SEBI Gold Silver ETF Rules: India’s precious metal investment market is evolving rapidly, and regulatory changes are playing a major role in improving transparency and investor protection. The Securities and Exchange Board of India has introduced new rules aimed at improving how Gold and Silver ETFs are valued and traded in the market.
These changes focus on aligning ETF prices more closely with real market conditions while reducing volatility caused by sudden global price movements. The updated framework also improves price discovery, reduces valuation delays, and strengthens investor confidence in exchange-traded funds linked to precious metals.
SEBI Introduces New Framework for Gold and Silver ETF Valuation
The Securities and Exchange Board of India has introduced significant reforms to improve how Gold and Silver ETFs are valued in the Indian financial market. These reforms aim to make ETF prices more transparent and closely aligned with the actual value of the underlying metals.
The changes also seek to reduce pricing distortions that may occur due to outdated benchmarks or delays in valuation. By implementing a more responsive pricing structure, SEBI aims to ensure that investors receive a fair and accurate representation of the value of their ETF investments.
Major Changes Announced by SEBI for Precious Metal ETFs
One of the major reforms involves revising the valuation method used for the physical gold and silver held by ETFs. Earlier, many funds relied heavily on international benchmarks such as London bullion prices to determine asset values.
Under the new rules, ETFs will increasingly rely on domestic spot prices from recognized Indian exchanges. This change is designed to reflect the local market conditions more accurately and reduce dependence on global reference prices.
SEBI Gold Silver ETF Rules Overview
| Key Aspect | Details |
| Regulator | Securities and Exchange Board of India (SEBI) |
| Affected Investments | Gold ETFs and Silver ETFs |
| New Valuation Method | Domestic spot prices from recognized exchanges |
| Previous Benchmark | International LBMA benchmark prices |
| New Trading Band | ±6% initial price band |
| Maximum Price Band | Up to ±20% during the trading day |
| Cooling-Off Period | 15 minutes when limits are hit |
| NAV Adjustment | Shift from T-2 NAV to T-1 NAV |
| Implementation Timeline | Expected from April 2026 |
| Key Objective | Improve price accuracy and reduce volatility |
Shift Toward Domestic Spot Price Benchmarking
The updated framework replaces the earlier reliance on international benchmarks with domestic spot prices for valuation. This shift ensures that ETF prices better reflect the real conditions of India’s gold and silver markets.
Using local spot prices also improves transparency and reduces discrepancies between ETF valuations and the prices seen by investors in Indian markets. This step strengthens confidence among investors who track domestic price movements.
Dynamic Price Band System to Control Volatility
SEBI has introduced a dynamic price band mechanism for trading Gold and Silver ETFs.

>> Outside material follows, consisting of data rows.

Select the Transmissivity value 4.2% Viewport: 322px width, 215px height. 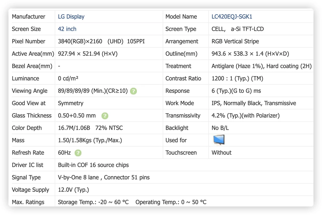tap(245, 115)
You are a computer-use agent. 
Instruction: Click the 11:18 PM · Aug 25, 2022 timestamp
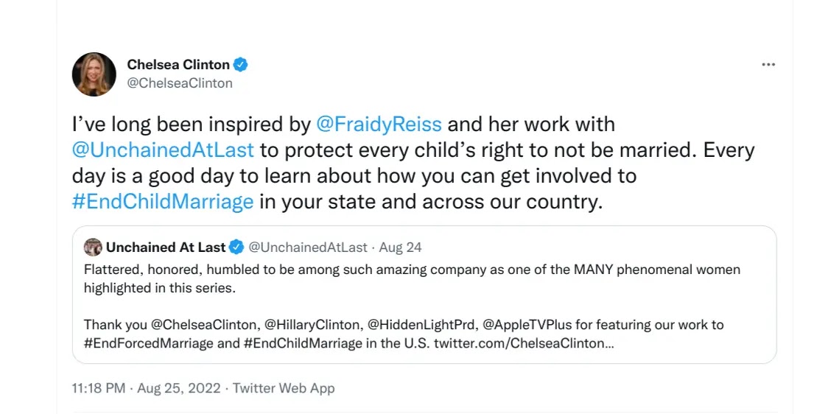(147, 387)
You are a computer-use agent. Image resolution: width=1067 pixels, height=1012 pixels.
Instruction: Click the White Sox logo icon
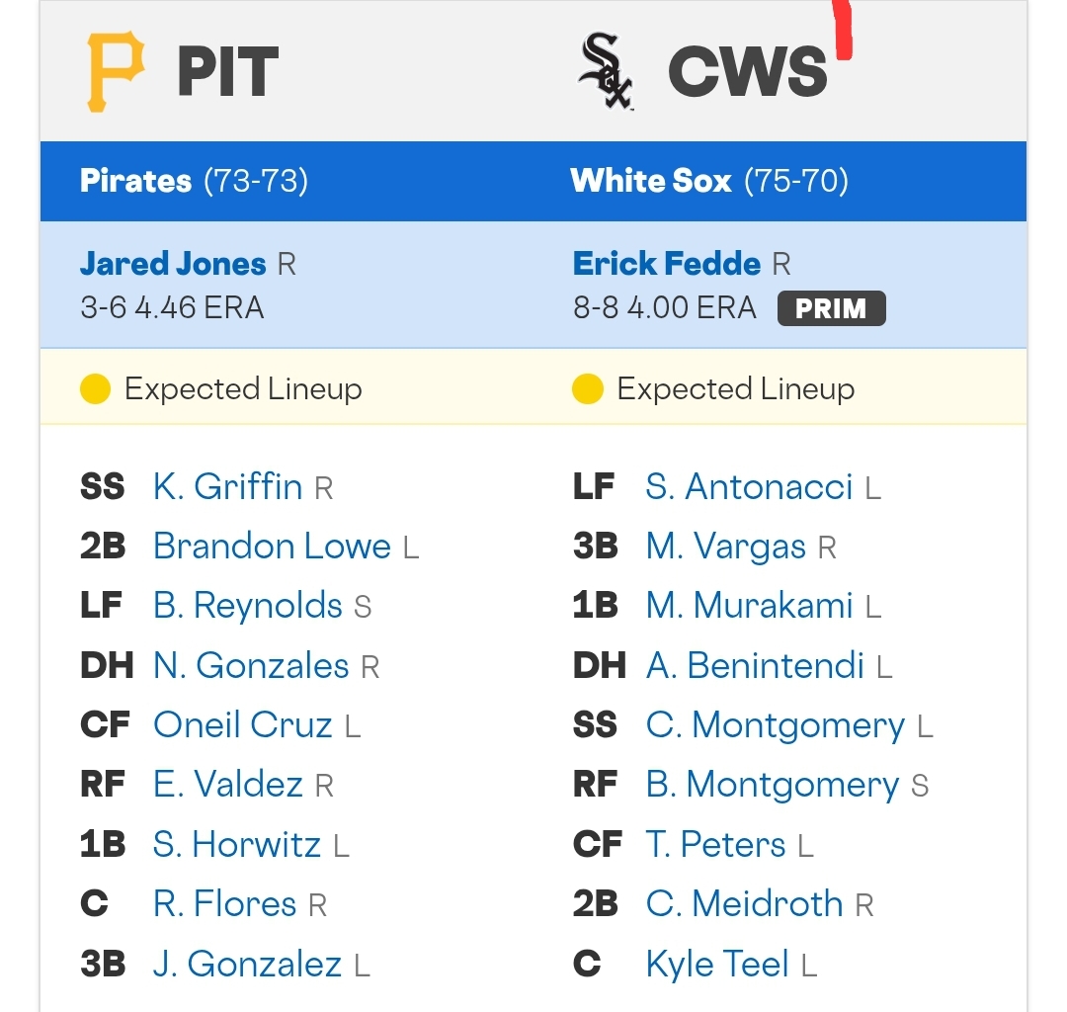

Initially, these ETFs will operate within a trading band of plus or minus six percent from their base price.
If the price reaches this limit during the trading session, the band may gradually expand after a pause. The maximum allowable movement during a single trading day can reach up to twenty percent, helping balance market flexibility and investor protection.
Cooling-Off Mechanism to Stabilize ETF Trading
When ETF prices hit the initial trading limit, a cooling-off period will be triggered to control excessive volatility. This pause allows market participants to reassess price movements and prevent sudden speculative activity.
The cooling-off duration is set at fifteen minutes. After the pause, trading resumes with a wider price band, allowing markets to adjust gradually without creating extreme price distortions.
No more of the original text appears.